__Prompt__: Return, word for word, the rows from the very beginning up to and including the line that contains "[x=385, y=657]".

__The records__:
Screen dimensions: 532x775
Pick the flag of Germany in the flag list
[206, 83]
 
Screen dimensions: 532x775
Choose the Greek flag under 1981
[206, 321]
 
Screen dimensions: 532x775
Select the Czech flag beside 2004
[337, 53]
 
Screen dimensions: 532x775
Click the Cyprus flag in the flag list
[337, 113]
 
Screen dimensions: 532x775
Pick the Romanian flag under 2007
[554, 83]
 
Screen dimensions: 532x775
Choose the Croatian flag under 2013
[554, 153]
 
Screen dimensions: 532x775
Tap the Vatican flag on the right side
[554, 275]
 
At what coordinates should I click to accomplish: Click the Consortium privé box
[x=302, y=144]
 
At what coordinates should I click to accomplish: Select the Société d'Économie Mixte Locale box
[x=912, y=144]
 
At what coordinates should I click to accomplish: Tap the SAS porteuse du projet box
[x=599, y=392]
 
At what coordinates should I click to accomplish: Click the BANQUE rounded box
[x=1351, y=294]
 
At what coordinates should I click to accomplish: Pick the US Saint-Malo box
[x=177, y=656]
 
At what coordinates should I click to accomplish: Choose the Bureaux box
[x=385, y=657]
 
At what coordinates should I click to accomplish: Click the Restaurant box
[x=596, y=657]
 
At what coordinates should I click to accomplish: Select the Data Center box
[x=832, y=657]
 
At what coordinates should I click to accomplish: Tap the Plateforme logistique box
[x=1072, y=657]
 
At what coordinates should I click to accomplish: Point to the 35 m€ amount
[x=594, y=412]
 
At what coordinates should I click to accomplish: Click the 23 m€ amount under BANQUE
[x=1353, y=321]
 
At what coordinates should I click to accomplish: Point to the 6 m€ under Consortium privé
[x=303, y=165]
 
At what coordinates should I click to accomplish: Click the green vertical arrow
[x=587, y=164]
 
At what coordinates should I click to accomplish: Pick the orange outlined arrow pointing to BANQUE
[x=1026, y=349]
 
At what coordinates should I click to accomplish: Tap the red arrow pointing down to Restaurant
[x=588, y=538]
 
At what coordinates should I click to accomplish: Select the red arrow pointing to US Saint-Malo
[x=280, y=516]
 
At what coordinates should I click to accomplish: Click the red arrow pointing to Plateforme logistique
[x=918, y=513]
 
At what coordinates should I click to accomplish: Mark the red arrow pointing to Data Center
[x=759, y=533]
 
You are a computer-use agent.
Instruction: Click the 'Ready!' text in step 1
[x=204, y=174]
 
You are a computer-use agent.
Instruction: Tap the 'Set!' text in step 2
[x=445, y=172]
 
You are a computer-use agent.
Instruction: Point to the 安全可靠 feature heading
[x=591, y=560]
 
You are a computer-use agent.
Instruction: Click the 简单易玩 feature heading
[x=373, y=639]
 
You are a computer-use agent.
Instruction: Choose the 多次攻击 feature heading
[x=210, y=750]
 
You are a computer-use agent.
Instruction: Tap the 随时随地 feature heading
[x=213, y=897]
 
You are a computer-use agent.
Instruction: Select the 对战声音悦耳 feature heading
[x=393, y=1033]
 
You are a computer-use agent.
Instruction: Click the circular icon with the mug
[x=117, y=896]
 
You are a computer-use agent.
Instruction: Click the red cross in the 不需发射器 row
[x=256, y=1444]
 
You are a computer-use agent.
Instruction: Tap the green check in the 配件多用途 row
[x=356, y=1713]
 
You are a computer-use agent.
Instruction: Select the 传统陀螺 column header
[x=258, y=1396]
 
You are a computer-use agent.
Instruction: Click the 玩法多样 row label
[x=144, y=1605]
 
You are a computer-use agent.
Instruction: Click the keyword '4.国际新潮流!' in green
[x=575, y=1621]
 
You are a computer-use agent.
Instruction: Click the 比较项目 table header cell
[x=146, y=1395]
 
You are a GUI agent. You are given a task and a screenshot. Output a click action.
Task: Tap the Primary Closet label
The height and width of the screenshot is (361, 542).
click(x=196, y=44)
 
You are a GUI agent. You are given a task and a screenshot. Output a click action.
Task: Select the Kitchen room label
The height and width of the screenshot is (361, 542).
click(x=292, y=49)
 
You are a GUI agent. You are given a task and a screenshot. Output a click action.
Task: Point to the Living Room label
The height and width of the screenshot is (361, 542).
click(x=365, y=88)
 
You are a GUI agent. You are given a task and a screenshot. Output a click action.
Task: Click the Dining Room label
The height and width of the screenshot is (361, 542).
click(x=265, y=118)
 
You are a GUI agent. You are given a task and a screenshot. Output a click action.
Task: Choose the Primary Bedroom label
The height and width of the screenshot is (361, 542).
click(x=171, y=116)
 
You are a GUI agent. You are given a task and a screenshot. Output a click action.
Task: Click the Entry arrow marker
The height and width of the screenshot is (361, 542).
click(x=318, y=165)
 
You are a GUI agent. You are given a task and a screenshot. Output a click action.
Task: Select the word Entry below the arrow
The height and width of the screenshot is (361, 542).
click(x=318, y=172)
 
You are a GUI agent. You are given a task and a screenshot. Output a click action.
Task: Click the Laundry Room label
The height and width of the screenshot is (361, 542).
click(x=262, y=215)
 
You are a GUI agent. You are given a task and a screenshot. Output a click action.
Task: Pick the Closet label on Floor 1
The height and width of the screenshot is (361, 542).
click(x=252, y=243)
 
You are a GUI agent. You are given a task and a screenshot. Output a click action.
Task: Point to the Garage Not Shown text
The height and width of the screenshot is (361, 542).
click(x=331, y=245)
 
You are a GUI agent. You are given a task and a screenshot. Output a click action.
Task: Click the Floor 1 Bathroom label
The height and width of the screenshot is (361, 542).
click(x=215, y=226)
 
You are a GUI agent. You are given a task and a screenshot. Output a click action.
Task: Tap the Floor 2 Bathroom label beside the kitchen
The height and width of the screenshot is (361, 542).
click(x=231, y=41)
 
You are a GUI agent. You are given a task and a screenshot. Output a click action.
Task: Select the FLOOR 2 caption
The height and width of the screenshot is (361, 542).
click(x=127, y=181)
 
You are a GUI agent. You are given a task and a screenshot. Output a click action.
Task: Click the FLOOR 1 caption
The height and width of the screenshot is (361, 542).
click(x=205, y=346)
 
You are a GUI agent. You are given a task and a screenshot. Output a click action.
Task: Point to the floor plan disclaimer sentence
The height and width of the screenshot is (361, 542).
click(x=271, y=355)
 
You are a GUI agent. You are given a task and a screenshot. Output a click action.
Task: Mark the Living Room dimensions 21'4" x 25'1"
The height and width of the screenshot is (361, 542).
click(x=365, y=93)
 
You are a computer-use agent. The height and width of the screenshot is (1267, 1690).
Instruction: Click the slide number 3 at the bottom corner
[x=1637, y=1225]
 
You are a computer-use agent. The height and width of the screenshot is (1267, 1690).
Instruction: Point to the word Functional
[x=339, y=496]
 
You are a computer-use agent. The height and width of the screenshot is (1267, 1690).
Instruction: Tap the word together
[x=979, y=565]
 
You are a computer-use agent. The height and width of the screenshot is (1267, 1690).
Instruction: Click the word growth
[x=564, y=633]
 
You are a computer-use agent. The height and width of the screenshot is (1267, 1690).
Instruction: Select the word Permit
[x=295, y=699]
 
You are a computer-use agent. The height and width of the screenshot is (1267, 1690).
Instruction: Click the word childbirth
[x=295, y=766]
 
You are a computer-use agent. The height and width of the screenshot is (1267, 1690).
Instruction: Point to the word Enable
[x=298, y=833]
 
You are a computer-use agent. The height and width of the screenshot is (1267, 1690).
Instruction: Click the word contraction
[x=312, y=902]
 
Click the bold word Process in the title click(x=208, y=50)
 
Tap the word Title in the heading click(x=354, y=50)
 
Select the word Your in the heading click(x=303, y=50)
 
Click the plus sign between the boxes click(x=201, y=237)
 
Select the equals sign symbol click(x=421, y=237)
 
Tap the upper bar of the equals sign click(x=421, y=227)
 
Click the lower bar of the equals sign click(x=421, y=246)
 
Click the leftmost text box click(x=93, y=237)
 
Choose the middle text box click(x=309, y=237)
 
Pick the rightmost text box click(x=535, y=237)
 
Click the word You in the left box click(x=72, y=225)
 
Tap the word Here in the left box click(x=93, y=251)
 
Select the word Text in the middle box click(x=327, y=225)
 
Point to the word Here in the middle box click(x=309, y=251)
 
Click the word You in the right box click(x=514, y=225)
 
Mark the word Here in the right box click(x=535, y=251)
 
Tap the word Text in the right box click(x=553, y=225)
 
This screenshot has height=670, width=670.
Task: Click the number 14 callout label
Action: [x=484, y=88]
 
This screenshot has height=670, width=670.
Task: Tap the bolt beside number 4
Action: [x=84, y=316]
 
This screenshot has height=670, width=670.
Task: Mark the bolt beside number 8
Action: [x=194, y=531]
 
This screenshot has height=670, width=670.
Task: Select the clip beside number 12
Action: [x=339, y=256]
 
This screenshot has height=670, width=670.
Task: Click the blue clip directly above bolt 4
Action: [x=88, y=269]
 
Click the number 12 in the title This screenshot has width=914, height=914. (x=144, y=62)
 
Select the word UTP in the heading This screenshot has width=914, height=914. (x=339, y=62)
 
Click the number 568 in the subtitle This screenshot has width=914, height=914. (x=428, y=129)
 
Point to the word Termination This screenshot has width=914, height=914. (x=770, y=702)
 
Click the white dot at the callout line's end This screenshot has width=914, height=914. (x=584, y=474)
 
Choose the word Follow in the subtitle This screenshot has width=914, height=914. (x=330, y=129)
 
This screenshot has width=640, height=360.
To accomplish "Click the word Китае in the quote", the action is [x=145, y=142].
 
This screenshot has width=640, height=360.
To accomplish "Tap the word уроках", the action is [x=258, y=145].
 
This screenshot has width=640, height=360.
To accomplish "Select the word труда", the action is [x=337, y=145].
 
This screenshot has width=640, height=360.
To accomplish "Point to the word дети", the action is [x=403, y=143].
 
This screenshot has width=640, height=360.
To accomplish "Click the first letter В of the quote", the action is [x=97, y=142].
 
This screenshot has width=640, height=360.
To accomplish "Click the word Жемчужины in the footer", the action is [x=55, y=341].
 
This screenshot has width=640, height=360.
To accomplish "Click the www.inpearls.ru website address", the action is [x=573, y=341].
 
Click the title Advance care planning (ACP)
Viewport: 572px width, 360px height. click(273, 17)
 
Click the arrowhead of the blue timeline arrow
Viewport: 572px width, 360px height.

__Complete response__:
Screen dimensions: 532x775
Pick the flag of Germany in the flag list
[206, 83]
 
Screen dimensions: 532x775
Choose the Greek flag under 1981
[206, 321]
 
Screen dimensions: 532x775
Select the Czech flag beside 2004
[337, 53]
 
Screen dimensions: 532x775
Click the Cyprus flag in the flag list
[337, 113]
 
Screen dimensions: 532x775
Pick the Romanian flag under 2007
[554, 83]
 
Screen dimensions: 532x775
Choose the Croatian flag under 2013
[554, 153]
 
Screen dimensions: 532x775
Tap the Vatican flag on the right side
[554, 275]
 
At what coordinates should I click to accomplish: Click the Consortium privé box
[x=302, y=144]
 
At what coordinates should I click to accomplish: Select the Société d'Économie Mixte Locale box
[x=912, y=144]
 
At what coordinates should I click to accomplish: Tap the SAS porteuse du projet box
[x=599, y=392]
 
At what coordinates should I click to accomplish: Click the BANQUE rounded box
[x=1351, y=294]
 
At what coordinates should I click to accomplish: Pick the US Saint-Malo box
[x=177, y=656]
 
At what coordinates should I click to accomplish: Choose the Bureaux box
[x=385, y=657]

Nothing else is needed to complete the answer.